SOURCE DATA:
--- START ---

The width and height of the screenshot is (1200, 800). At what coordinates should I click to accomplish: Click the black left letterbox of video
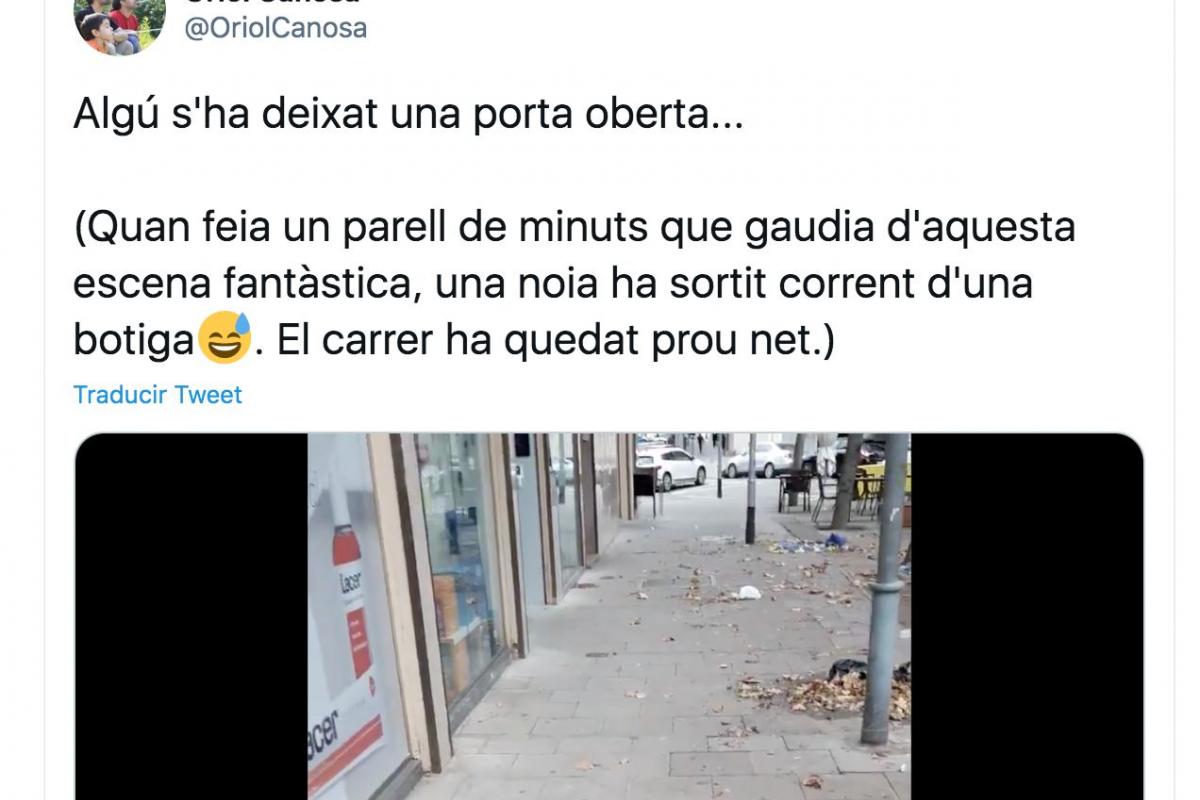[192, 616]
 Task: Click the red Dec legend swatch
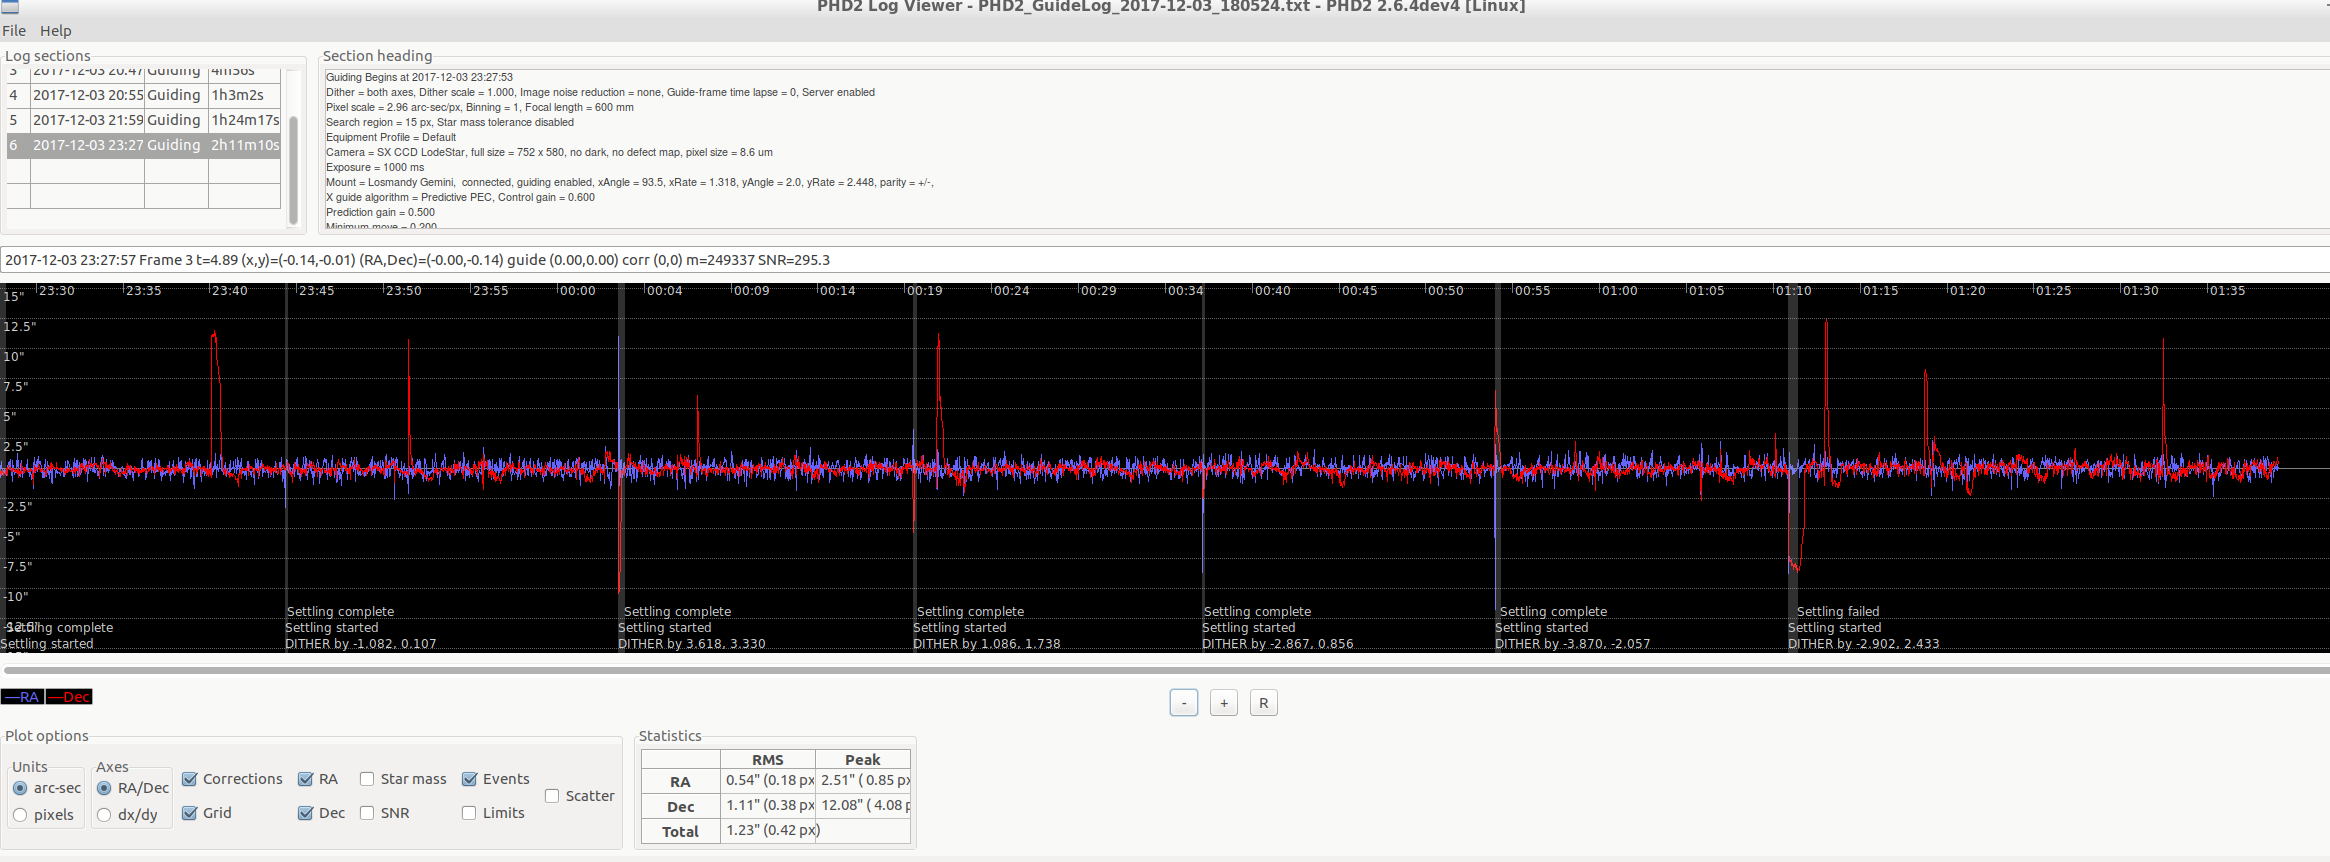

--- END ---
--- START ---

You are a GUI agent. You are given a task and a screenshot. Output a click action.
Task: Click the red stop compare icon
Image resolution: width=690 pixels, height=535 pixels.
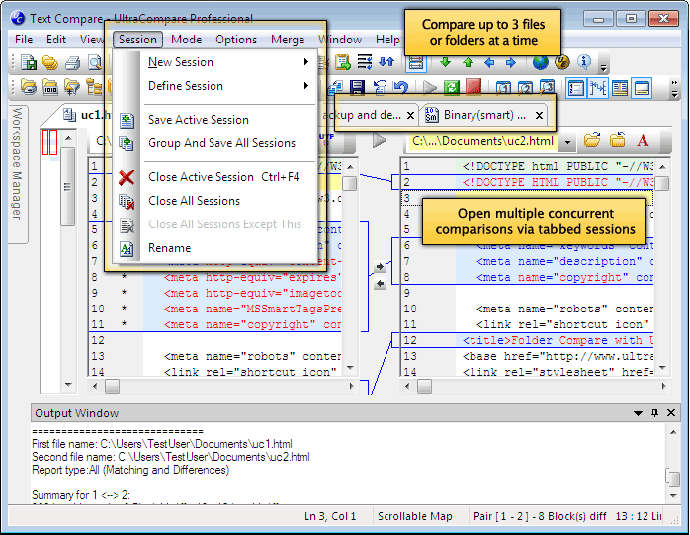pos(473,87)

--- END ---

WORK INSTRUCTION:
An exact copy is needed. It runs from the line above containing "The width and" down to the line containing "Task: Click the red Dec legend swatch", both included, with no pictures.

TASK SOLUTION:
The width and height of the screenshot is (1200, 800). At what coordinates should I click to accomplish: Click the black left letterbox of video
[192, 616]
 Task: Click the red Dec legend swatch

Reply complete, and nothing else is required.